Conversation with the First Chinese TOC about How Dragonfly Became a CNCF Incubation Project
On April 10, 2020, the Cloud-Native Computing Foundation (CNCF) Technical Oversight Committee (TOC) voted to promote Dragonfly, an open-source project from China, to a CNCF incubation project. Dragonfly had become the third Chinese project to enter the CNCF incubation phase after Harbor and TiKV.
Founded in July 2015, CNCF is one of the important open-source organizations under the Linux Foundation. Focusing on microservices, DevOps, continuous delivery, and containerization, CNCF is committed to maintaining and integrating open-source cloud-native technologies to support the orchestration of containerized microservice applications.
Currently, CNCF has more than 300 member companies, including AWS, Azure, Google, Alibaba Cloud, and other mainstream global cloud computing vendors. The CNCF TOC is composed of 11 representatives with profound technical knowledge and extensive industry background. They provide technical leadership for the cloud-native community.

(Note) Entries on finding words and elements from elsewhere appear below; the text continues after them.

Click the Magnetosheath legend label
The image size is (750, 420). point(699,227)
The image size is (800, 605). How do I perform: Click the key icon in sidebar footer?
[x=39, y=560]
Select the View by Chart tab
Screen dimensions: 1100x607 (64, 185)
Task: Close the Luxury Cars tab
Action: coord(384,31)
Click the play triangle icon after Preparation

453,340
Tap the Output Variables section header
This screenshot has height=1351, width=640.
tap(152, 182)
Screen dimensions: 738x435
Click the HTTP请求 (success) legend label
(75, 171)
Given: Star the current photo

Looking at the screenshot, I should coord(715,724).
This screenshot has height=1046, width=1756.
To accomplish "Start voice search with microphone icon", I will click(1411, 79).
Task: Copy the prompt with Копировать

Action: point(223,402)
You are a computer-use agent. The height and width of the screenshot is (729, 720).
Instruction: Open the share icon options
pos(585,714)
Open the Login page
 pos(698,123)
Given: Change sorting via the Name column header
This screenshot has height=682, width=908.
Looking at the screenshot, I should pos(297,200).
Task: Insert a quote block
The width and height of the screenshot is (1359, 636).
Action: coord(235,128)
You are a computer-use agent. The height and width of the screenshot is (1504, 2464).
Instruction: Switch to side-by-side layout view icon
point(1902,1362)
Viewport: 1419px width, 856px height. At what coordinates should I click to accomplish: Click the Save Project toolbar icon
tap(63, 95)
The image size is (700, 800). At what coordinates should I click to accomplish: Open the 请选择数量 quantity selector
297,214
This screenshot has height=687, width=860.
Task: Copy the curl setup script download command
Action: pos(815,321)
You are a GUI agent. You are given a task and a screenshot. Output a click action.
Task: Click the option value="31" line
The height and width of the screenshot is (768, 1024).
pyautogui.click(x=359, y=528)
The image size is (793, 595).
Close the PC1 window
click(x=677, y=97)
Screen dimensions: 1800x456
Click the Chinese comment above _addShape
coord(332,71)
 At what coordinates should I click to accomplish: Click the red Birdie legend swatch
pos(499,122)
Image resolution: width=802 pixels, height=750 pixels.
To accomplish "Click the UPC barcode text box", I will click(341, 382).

Today Cloud has become a public infrastructure, and cloud-native is considered to be the 2.0 standard for cloud computing technologies. Therefore, CNCF is the leader in the development of cloud-native technologies and plays an important role in the industry. How did the Dragonfly project become a CNCF incubation project? And what role does Dragonfly play in the cloud-native technological ecosystem? To get an insight into the Dragonfly project and the current development of cloud-native technologies in China, we interviewed Li Xiang, the first Chinese member of the CNCF TOC, and a senior technical expert at Alibaba Cloud. He shared some relevant information on CNCF and Dragonfly.
About CNCF and TOC
CNCF is one of the most influential open-source organizations and Li Xiang is one of the 11 representatives in the TOC. According to Li Xiang, the CNCF is essentially a project-centered foundation, whose goal is to absorb better projects and then attract more end-users through those projects. With more and more customers using CNCF projects, vendors will integrate these open-source projects into products or cloud services for customers to use at lower costs and higher efficiency. This helps the entire cloud-native ecosystem form a closed loop of healthy development.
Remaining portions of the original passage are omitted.